Ein Roman über die deutsche Comicszene, in der kaum ein realer (deutscher) Comic genannt wird. Ob das aufgeht?
In Marc Degens Verführung der Unschuldigen dreht sich alles um eine Clique von Kunststudenten, die die (fiktive) Akademie für Visuelle Kunst und Grafisches Erzählen in Essen besuchen. Keine von den Figuren im Buch hat je gelebt, das stimmt; echt sind die Figuren trotzdem, Marc Degens schreibt nur diskret an allen wahren Personen und Begebenheiten vorbei – und um die Verschiebung richtig zu vollenden, macht er sein literarisches Ich zu einer Frau mit Namen Marthe (was immerhin den Sexszenen eine interessante neue Perspektive verleiht). In einer Künstler-WG produzieren sie emsig Minicomics als wär’s das Einzige, was zählt. Okay, Sex ist auch wichtig. Und ein bisschen Comicforschung. Aber keine deutsche Comic-Geschichte. Eigentlich schade.
E und U sind eins an diesem Ort; Tijuana-Bibeln (von der Mafia in den 1930er Jahren in Auftrag gegebene Pornocomics) haben schließlich auch ihre Aufwertung erfahren, weil sie comic-historisch als Vorläufer der Undergroundcomix gelten, und so ist auch der Weg vom handgetackerten Minicomic zu Vorlesungen mit Titeln wie „Verwandlungen der visuellen Sprache: Seitenlayouts von Graphic Novels im Wandel der Zeit“ ein denkbar kurzer. Alles hängt mit allem zusammen: Buchstabenkunst mit Schreibmaschinenlettern ist auch grafisches Erzählen, ist spannend und neu. Erinnert sei an Warren Cragheads Buchstabenkaskaden, erinnert sei an Shane Simmons‘ Longshot Comics, in dem Figuren nur als Punkte dargestellt sind. Den klassisch ausgebildeten Comiczeichner gruselt’s, der Akademiker freut sich über die Ausweitung der Bandbreite und das Spiel mit der Comictheorie.

Neue Kunst, neue Impulse. Panel aus Warren Cragheads Kleine Satelliten © MaroVerlag.

> _GEZEIGTES MATERIAL_:

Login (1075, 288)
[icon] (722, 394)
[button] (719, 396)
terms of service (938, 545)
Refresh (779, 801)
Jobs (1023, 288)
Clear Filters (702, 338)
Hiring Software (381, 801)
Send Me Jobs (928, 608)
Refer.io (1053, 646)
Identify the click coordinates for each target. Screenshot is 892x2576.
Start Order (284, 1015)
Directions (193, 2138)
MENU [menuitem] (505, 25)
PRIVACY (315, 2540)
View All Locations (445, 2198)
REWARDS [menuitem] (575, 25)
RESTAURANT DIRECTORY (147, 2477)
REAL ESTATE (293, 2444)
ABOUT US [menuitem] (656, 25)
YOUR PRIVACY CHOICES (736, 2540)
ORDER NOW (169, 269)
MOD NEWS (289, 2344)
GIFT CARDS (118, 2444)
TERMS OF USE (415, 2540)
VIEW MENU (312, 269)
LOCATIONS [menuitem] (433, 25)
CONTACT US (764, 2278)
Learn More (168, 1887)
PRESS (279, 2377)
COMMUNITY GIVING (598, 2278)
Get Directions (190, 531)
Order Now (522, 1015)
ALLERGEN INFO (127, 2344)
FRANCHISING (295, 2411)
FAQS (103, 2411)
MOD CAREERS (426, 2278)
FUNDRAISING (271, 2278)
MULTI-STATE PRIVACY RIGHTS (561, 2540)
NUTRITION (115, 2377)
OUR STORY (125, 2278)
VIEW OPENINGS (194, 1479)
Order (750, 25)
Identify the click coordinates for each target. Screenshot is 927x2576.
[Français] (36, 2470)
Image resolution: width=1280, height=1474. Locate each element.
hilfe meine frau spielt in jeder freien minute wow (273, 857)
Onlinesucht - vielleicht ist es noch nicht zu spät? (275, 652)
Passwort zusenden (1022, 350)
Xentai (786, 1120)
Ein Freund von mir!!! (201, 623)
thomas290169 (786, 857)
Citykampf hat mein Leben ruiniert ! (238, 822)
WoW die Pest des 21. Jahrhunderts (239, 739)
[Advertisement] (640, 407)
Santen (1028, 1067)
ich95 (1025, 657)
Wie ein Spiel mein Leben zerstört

> _GESTELLTE AUFGABE_:
Setze die Besprechung von Marc Degens' Roman „Verführung der Unschuldigen“ fort und beginne direkt nach ihrem letzten Satz.

> _ANTWORT ZUR AUFGABE_:
Um bei Degens‘ Buch zu bleiben: Marthes Boyfriend Oleg verfasst konkrete Lyrik mit Maschinenlettern und fühlt sich wie ein Imposter unter den Grafiker*innen. Zu Unrecht: man giert nach darstellerischen Ideen und Neuansätzen, der Comickunstbegriff ist längst radikal erweitert. (Neue Musik fand auch jeder zum Davonlaufen, bis Ennio Morricone in seinen Filmmusiken gezeigt hat, was man damit eben auch machen kann.) Trotzdem ist man dem klassischen Comic verbunden und die Campus-Bibliothek ist dabei so etwas wie der Missing Link zwischen der realen und der ausgedachten Comicwelt, dort gibt’s auch Sachen von Ulli Lust oder Birgit Weyhe, Namen, die in Degens‘ Story keinen Eingang fanden, nur in die beigefügte Liste mit den 50 meistgeliehenen Comics. Zudem diskutieren Marthe, Oleg, Sina, Suuk Yin (heißt so nicht Chester Browns Freundin?) und all die anderen Künstler*innen leidenschaftlich über Titel wie Persepolis, Superman oder Wonder Woman und wissen Bescheid über Frederic Wertham, den amerikanischen Psychiater und Autor des berüchtigten Klassikers Seduction of the Innocent, der in den Wolkenkratzern der Superheldencomics Phallussymbole sah und in den Muskelfasern der Superhelden versteckte nackte Frauen. (Nebenbei bemerkt: Wertham hatte recht. Oder haben uns die umtriebigen Amis etwa nicht Batman und Robin untergejubelt, die so schwul wirken, dass es kein Zufall sein kann. Und auch die Bondage-Ikonographie von William Moulton Marstons Wonder Woman ist doch Fakt.)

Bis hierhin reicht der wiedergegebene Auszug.